When Truth Becomes Vital

FEATURES: When Truth Becomes Vital

"One of the most serious problems facing the remnant church and its ministry is that of making the fundamental certainties of the third angel's message alive and vital in personal Christian experience."

Dean of Theology, La Sierra College

One of the most serious problems facing the remnant church and its ministry is that of making the fundamental certainties of the third angel's message alive and vital in personal Christian experience.

"The greatest deception of the human mind in Christ's day was, that a mere assent to the truth constitutes righteousness. In all human experience a theoretical knowledge of the truth has been proved to be insufficient for the saving of the soul. . . .

"The same danger still exists. Many take it for granted that they are Christians, simply because they subscribe to certain theological tenets." The Desire of Ages, p. 309.

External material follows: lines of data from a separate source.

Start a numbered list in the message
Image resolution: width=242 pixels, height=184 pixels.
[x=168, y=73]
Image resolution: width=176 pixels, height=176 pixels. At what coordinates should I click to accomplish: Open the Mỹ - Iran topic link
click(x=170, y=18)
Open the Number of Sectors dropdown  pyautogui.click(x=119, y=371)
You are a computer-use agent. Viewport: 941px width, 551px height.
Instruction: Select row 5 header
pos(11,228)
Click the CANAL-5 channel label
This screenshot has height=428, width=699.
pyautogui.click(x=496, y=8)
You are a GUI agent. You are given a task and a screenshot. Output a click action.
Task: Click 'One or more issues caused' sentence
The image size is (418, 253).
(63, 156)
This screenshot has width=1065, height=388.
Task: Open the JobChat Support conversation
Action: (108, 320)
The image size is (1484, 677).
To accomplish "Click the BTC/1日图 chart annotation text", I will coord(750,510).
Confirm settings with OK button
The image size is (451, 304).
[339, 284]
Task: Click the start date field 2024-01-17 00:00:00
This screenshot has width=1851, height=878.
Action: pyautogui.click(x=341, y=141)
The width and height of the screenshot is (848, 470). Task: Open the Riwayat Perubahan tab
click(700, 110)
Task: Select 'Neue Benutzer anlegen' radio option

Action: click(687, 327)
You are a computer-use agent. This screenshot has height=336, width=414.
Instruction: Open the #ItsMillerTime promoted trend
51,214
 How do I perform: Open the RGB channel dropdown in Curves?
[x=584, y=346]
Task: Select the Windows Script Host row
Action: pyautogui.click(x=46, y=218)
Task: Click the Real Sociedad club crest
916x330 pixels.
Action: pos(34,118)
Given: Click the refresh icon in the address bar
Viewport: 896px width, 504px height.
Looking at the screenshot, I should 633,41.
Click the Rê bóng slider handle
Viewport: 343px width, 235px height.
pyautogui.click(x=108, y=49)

"The tremendous issues of eternity demand of us something besides an imaginary religion, a religion of words and forms." MRS. WHITE in Review and Herald, May 21, 1908.

"Personal religion among us as a people is at a low ebb. There is much form, much machinery, much tongue religion; but something deeper and more solid must be brought into our religious experience. . . . What we need is to know God and the power of His love, as revealed in Christ, by an experimental knowledge." Testimonies, vol. 5, p. 743.

That we are made for fellowship with God and obedience to His voice through the Word is the heart of the everlasting gospel. The tragedy too often found in our preaching and teaching of the truths of this message is that belief in them and obedience to them have been exalted and separated apart from fellowship with and devotion to the living Christ. When this occurs our doctrines easily become an end in themselves. Obedience to them becomes mechanical. People see the letter but miss the spirit. The more mechanical the interpretation of truth be comes, the more the letter requirements are multiplied, and the more superficial becomes the test of religious experience and accomplishment. Man can now work out his own salvation. His standing before God and his spiritual and eternal destiny are actually in his own hands. All he has to do is to satisfy the demands of the letter of the law and fulfill the quantitative requirements of the church.

Worse yet, once a worker or a believer fulfills the letter of the law without the spirit, he tends to exalt the religious good ness that he himself has acquired. The righteousness of Christ is lost sight of. The fruit of all this is that he comes to believe that he is "rich, and increased with goods," and in need of nothing. The pride of self- righteousness is manifested in spiritual blindness, in a bland unconcern for the eternal welfare of others. And instead of our message breaking down the core of all sin, selfish pride, this type of religion intensifies it. Such a religion is totally incapable of redeeming men and women. It is the one thing that separates us from God and from men. People come to say of us that we are exalting Sabbath observance at the expense of human need of salvation, that we are pressing for the tithe of mint and cummin and omitting the weightier matters of the law, that we are mostly concerned with the shell of religion rather than with the kernel.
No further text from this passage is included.